WORK REQUIRED:
Skip every line before the one containing "Task: Switch to the MAX range", then copy that line and the rest of the entries below exactly, through the last line.

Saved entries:

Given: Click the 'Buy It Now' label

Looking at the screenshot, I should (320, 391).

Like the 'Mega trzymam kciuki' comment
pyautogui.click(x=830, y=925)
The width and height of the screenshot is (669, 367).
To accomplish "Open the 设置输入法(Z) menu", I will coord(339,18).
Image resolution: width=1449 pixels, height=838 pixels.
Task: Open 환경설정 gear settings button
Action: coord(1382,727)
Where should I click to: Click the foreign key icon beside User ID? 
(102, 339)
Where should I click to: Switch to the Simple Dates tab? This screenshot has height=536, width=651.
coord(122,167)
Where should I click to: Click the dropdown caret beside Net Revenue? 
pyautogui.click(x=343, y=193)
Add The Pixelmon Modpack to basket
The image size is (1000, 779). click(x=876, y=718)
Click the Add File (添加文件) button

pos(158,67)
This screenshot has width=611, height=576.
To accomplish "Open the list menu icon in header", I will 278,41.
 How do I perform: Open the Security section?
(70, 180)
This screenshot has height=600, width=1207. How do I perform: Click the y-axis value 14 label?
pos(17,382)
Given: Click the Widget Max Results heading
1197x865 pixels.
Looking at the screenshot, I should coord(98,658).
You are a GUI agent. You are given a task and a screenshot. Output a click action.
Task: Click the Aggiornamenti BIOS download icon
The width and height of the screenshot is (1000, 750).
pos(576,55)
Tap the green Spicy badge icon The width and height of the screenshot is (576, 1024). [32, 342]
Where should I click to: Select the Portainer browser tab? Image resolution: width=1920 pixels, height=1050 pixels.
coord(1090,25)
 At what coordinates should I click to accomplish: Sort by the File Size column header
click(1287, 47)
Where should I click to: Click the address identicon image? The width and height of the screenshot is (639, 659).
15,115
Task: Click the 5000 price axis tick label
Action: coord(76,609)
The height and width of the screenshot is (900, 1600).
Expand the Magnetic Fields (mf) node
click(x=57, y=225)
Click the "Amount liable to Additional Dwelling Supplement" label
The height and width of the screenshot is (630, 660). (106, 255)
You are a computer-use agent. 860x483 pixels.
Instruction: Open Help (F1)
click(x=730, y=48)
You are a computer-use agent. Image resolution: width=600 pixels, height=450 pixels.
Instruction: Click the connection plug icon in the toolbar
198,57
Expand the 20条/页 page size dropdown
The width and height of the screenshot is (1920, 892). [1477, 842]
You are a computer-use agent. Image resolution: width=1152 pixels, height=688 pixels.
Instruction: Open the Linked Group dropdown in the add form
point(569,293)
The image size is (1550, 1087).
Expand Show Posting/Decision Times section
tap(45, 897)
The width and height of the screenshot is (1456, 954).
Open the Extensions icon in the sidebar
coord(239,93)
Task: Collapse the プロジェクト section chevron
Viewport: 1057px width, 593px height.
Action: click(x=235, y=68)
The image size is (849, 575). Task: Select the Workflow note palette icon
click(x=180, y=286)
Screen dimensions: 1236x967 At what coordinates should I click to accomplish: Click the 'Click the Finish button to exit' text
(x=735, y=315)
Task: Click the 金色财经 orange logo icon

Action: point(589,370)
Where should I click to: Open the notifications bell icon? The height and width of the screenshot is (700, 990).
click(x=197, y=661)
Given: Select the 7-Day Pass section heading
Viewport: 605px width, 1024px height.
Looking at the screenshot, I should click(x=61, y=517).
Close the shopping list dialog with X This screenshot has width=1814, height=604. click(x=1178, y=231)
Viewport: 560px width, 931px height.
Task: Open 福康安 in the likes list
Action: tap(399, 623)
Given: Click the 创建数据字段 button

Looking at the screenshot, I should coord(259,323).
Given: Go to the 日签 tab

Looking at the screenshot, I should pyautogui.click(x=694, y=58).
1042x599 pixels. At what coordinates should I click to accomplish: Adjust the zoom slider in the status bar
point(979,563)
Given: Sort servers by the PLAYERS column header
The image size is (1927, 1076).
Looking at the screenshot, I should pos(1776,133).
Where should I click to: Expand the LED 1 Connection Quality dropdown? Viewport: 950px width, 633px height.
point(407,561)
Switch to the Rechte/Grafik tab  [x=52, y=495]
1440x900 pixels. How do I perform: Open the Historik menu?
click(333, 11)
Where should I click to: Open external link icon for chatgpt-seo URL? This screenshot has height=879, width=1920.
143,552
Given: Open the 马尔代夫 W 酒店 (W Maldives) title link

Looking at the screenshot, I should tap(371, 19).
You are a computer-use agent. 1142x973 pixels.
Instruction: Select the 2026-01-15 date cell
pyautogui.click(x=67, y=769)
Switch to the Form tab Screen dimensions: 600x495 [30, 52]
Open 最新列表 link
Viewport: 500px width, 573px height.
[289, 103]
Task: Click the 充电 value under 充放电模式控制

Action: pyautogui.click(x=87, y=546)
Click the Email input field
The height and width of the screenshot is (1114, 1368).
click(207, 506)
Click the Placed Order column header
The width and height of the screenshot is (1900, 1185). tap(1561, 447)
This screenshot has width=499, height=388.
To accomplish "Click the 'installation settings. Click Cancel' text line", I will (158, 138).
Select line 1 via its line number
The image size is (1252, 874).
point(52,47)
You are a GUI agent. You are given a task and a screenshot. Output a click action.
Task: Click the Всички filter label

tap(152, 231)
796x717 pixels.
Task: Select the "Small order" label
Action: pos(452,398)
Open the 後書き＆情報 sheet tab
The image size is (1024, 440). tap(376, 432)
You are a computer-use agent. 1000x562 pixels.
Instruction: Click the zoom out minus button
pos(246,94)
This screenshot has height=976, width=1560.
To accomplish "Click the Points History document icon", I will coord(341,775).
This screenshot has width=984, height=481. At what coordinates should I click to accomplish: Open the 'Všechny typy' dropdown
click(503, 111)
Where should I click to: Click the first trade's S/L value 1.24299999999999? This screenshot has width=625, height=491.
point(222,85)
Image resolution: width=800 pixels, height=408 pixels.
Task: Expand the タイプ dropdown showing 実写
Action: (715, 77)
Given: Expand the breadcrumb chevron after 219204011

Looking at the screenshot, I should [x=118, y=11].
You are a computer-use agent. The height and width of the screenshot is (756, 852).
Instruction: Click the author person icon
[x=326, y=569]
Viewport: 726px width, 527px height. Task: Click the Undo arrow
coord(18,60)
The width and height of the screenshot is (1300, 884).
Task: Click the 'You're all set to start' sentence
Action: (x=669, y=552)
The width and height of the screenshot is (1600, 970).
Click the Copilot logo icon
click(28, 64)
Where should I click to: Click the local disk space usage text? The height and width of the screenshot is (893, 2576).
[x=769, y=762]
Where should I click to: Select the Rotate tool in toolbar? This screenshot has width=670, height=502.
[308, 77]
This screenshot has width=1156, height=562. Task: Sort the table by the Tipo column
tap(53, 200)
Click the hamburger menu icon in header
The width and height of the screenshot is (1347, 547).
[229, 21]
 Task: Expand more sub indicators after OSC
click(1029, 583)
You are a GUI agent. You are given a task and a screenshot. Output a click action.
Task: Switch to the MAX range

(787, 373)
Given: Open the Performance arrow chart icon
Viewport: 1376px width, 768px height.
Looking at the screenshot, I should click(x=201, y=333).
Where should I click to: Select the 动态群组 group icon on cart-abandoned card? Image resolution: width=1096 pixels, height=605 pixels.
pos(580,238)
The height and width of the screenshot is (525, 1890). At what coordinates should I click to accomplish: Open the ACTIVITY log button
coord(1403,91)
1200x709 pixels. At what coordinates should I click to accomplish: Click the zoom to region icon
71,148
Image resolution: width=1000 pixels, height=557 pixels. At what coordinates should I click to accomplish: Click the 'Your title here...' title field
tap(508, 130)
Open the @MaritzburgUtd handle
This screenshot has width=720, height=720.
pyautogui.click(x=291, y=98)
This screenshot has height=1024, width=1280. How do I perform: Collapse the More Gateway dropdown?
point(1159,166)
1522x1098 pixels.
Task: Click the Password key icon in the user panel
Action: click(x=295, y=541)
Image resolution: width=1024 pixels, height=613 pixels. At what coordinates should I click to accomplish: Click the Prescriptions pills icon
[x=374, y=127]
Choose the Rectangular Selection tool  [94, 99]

FINAL ANSWER:
Task: Switch to the MAX range

(787, 373)
Given: Open the Performance arrow chart icon
Viewport: 1376px width, 768px height.
Looking at the screenshot, I should click(x=201, y=333).
Where should I click to: Select the 动态群组 group icon on cart-abandoned card? Image resolution: width=1096 pixels, height=605 pixels.
pos(580,238)
The height and width of the screenshot is (525, 1890). At what coordinates should I click to accomplish: Open the ACTIVITY log button
coord(1403,91)
1200x709 pixels. At what coordinates should I click to accomplish: Click the zoom to region icon
71,148
Image resolution: width=1000 pixels, height=557 pixels. At what coordinates should I click to accomplish: Click the 'Your title here...' title field
tap(508, 130)
Open the @MaritzburgUtd handle
This screenshot has width=720, height=720.
pyautogui.click(x=291, y=98)
This screenshot has height=1024, width=1280. How do I perform: Collapse the More Gateway dropdown?
point(1159,166)
1522x1098 pixels.
Task: Click the Password key icon in the user panel
Action: click(x=295, y=541)
Image resolution: width=1024 pixels, height=613 pixels. At what coordinates should I click to accomplish: Click the Prescriptions pills icon
[x=374, y=127]
Choose the Rectangular Selection tool  [94, 99]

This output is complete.